··· EXERCISE INPUTS

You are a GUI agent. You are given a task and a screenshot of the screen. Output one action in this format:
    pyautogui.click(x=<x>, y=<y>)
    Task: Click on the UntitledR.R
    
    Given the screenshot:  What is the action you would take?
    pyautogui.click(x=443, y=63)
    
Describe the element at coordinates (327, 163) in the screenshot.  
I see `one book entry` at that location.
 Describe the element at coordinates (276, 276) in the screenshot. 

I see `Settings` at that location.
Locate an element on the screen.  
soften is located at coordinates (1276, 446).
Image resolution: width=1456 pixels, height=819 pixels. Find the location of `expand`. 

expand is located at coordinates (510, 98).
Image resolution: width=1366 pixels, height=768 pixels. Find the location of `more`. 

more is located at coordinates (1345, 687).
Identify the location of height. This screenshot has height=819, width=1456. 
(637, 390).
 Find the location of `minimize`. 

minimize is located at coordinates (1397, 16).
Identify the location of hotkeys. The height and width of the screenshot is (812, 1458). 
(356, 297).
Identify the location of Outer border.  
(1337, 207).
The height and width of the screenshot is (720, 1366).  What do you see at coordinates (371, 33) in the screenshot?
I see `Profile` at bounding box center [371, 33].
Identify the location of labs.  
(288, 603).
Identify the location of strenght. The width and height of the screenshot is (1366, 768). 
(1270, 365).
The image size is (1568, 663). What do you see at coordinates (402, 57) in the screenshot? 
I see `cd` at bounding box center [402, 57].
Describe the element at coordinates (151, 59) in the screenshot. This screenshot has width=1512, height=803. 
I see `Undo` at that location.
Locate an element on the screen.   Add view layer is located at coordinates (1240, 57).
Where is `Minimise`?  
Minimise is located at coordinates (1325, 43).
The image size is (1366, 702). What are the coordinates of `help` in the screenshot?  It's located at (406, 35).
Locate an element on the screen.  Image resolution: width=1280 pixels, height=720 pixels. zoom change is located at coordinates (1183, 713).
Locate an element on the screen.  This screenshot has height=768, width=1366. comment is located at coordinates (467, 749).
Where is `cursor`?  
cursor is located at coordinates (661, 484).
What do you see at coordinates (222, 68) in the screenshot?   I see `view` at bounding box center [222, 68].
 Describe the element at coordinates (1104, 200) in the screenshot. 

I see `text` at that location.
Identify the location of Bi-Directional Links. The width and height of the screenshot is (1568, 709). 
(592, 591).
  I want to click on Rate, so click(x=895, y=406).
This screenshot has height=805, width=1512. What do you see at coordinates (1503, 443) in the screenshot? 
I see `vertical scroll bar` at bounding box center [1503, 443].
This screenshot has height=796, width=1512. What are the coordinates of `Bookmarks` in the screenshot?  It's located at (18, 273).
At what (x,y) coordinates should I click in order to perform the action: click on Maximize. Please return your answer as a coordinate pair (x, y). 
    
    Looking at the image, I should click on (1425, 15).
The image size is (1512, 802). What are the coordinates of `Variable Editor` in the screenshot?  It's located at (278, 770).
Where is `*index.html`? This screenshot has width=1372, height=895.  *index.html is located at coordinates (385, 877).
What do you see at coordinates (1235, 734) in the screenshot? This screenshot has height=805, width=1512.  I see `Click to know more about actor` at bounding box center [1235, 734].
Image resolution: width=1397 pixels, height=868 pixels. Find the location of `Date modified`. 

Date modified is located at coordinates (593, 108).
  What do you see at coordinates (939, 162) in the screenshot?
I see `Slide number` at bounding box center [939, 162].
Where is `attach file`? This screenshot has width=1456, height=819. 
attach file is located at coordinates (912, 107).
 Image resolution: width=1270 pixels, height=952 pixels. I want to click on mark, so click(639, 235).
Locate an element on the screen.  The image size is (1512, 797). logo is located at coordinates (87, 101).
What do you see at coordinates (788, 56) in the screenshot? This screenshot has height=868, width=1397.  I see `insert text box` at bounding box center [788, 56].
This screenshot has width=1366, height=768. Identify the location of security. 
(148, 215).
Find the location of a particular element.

······

→ **WHAT YOU SHOULD DO**
Copy out the material again, swapping "Identify the location of" for "Give the position of" everywhere it occurs and leaving everything else unchanged.

→ **SOLVED EXERCISE**
You are a GUI agent. You are given a task and a screenshot of the screen. Output one action in this format:
    pyautogui.click(x=<x>, y=<y>)
    Task: Click on the UntitledR.R
    
    Given the screenshot:  What is the action you would take?
    pyautogui.click(x=443, y=63)
    
Describe the element at coordinates (327, 163) in the screenshot.  
I see `one book entry` at that location.
 Describe the element at coordinates (276, 276) in the screenshot. 

I see `Settings` at that location.
Locate an element on the screen.  
soften is located at coordinates (1276, 446).
Image resolution: width=1456 pixels, height=819 pixels. Find the location of `expand`. 

expand is located at coordinates (510, 98).
Image resolution: width=1366 pixels, height=768 pixels. Find the location of `more`. 

more is located at coordinates (1345, 687).
Give the position of height. This screenshot has height=819, width=1456. 
(637, 390).
 Find the location of `minimize`. 

minimize is located at coordinates (1397, 16).
Give the position of hotkeys. The height and width of the screenshot is (812, 1458). 
(356, 297).
Give the position of Outer border.  
(1337, 207).
The height and width of the screenshot is (720, 1366).  What do you see at coordinates (371, 33) in the screenshot?
I see `Profile` at bounding box center [371, 33].
Give the position of labs.  
(288, 603).
Give the position of strenght. The width and height of the screenshot is (1366, 768). 
(1270, 365).
The image size is (1568, 663). What do you see at coordinates (402, 57) in the screenshot? 
I see `cd` at bounding box center [402, 57].
Describe the element at coordinates (151, 59) in the screenshot. This screenshot has width=1512, height=803. 
I see `Undo` at that location.
Locate an element on the screen.   Add view layer is located at coordinates (1240, 57).
Where is `Minimise`?  
Minimise is located at coordinates (1325, 43).
The image size is (1366, 702). What are the coordinates of `help` in the screenshot?  It's located at (406, 35).
Locate an element on the screen.  Image resolution: width=1280 pixels, height=720 pixels. zoom change is located at coordinates (1183, 713).
Locate an element on the screen.  This screenshot has height=768, width=1366. comment is located at coordinates (467, 749).
Where is `cursor`?  
cursor is located at coordinates (661, 484).
What do you see at coordinates (222, 68) in the screenshot?   I see `view` at bounding box center [222, 68].
 Describe the element at coordinates (1104, 200) in the screenshot. 

I see `text` at that location.
Give the position of Bi-Directional Links. The width and height of the screenshot is (1568, 709). 
(592, 591).
  I want to click on Rate, so click(x=895, y=406).
This screenshot has height=805, width=1512. What do you see at coordinates (1503, 443) in the screenshot? 
I see `vertical scroll bar` at bounding box center [1503, 443].
This screenshot has height=796, width=1512. What are the coordinates of `Bookmarks` in the screenshot?  It's located at (18, 273).
At what (x,y) coordinates should I click in order to perform the action: click on Maximize. Please return your answer as a coordinate pair (x, y). 
    
    Looking at the image, I should click on (1425, 15).
The image size is (1512, 802). What are the coordinates of `Variable Editor` in the screenshot?  It's located at (278, 770).
Where is `*index.html`? This screenshot has width=1372, height=895.  *index.html is located at coordinates (385, 877).
What do you see at coordinates (1235, 734) in the screenshot? This screenshot has height=805, width=1512.  I see `Click to know more about actor` at bounding box center [1235, 734].
Image resolution: width=1397 pixels, height=868 pixels. Find the location of `Date modified`. 

Date modified is located at coordinates (593, 108).
  What do you see at coordinates (939, 162) in the screenshot?
I see `Slide number` at bounding box center [939, 162].
Where is `attach file`? This screenshot has width=1456, height=819. 
attach file is located at coordinates (912, 107).
 Image resolution: width=1270 pixels, height=952 pixels. I want to click on mark, so click(639, 235).
Locate an element on the screen.  The image size is (1512, 797). logo is located at coordinates (87, 101).
What do you see at coordinates (788, 56) in the screenshot? This screenshot has height=868, width=1397.  I see `insert text box` at bounding box center [788, 56].
This screenshot has width=1366, height=768. Give the position of security. 
(148, 215).
Find the location of a particular element.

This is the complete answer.